Blessed with a child at such a young age, she had to learn the hard way, her son taking priority in a life she had not yet imagined for herself. Leila emigrated to Canada in 1971, joining her boyfriend who she married, and began to build a life with in this new and foreign place.
“I became pregnant shortly after arriving here, and honestly I didn’t have time to think,” Leila said, “I knew that I wanted to make sure that we could have a nice home for our children, with shelter over our heads and food on the table to ensure that our children would be well taken care of.” With family being her ultimate priority Leila dedicated much of her time to ensure that her children would live comfortable and fulfilling lives. “Both my husband and I worked hard, as we needed to make sure that our children were well provided for.”
As many of us know, life is a journey that takes many twists and turns, things change and circumstances alter our reality without a moment’s notice. For Leila, that moment came when she was diagnosed with stage 3 breast cancer.
“At that moment, I began to think about life, about mortality, and think about what I had done which I found to be nothing worth mentioning except to raise a family” Leila shares. “It made me really examine myself, and question my purpose to ask ‘why am I here?’”

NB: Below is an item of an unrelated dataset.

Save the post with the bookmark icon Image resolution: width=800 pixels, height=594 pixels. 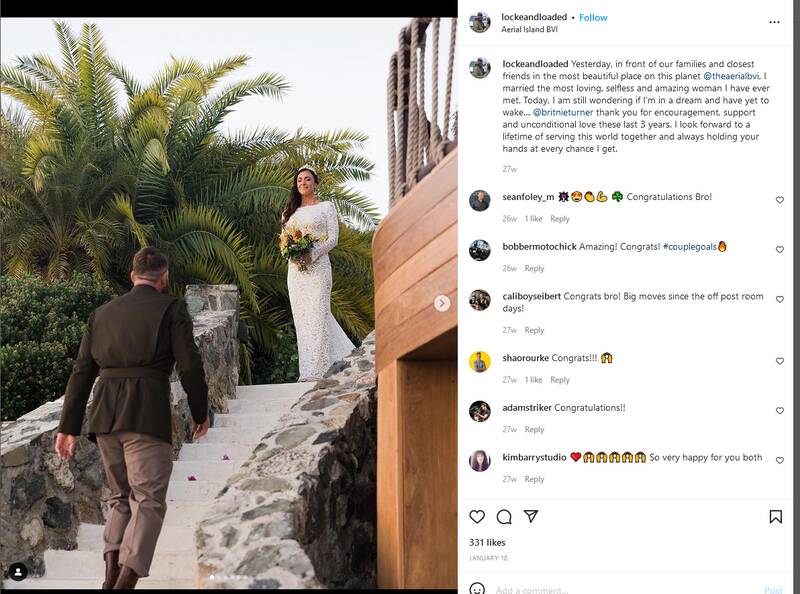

With her cancer diagnosis occupying her mind, she prayed to get through this difficult and traumatic experience. “I looked around one day, and the support I felt I needed as a black woman was not there, the material I needed as a black woman to help me through my diagnosis of breast cancer was not there,” Leila said.
Desperate to find some sort of reprieve from the loneliness she felt in her solitary battle, Leila joined a support group. “I thought it would help, but they unknowingly excluded me.”

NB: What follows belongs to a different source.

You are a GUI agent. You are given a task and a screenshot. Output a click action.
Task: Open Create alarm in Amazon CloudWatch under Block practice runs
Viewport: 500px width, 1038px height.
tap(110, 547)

One day while receiving chemotherapy treatments, feeling depressed about fighting this battle alone Leila decided that this was not going to be the way other women diagnosed with cancer spent their time. “I had to do something to help them, and so I began my journey to start my own organization to help other women in their fight against breast cancer.”
Leila founded the Olive Branch of Hope, a cancer support group in 1999, and it transformed into an organization by 2001. They are a non-charitable organization founded by breast cancer survivors hoping to provide help and information to newly diagnosed individuals and their families who are seeking support during a turbulent time in their lives. They are concerned about the whole person, mind, body and soul, not just their cancer.
The Olive Branch of Hope’s main focus is largely to assist women of African-Caribbean Heritage affected by cancer and other women of culturally diverse backgrounds. They also work in partnership with health agencies to design programs, develop and distribute health information and facilitate activities to support underserved cultural communities in Canada.
“I like to highlight what I did to help others, more than what I’ve accomplished for myself because at the end of the day that really doesn’t matter,” Leila said. “At the end of the day what really matters is how your life has impacted someone else’s, and what good you have done in this society.
Year round The Olive Branch of Hope’s research team is hard at work searching for answers, gathering information, and examining correlations to discover the answers to some of the difficult questions surrounding breast cancer. “I feel like the world is a better place because I came here, and it’s not because I was a part of a big corporation.” Leila shared. “I believe that health is important and I believe that it doesn’t matter how much money a person has if they don’t have good health it becomes useless.”
“One day we will hold up a flag and say that we have found a cure for this disease,” Leila said with conviction.
“Until then women of the next generation need to remember that they are never too young, they need to be mindful and take care of themselves. Make sure when choosing a career to create a balance, don’t just dedicate 90 percent to your career and 19 percent to yourself you are an important commodity, take special care of yourself and do what you can to help others.”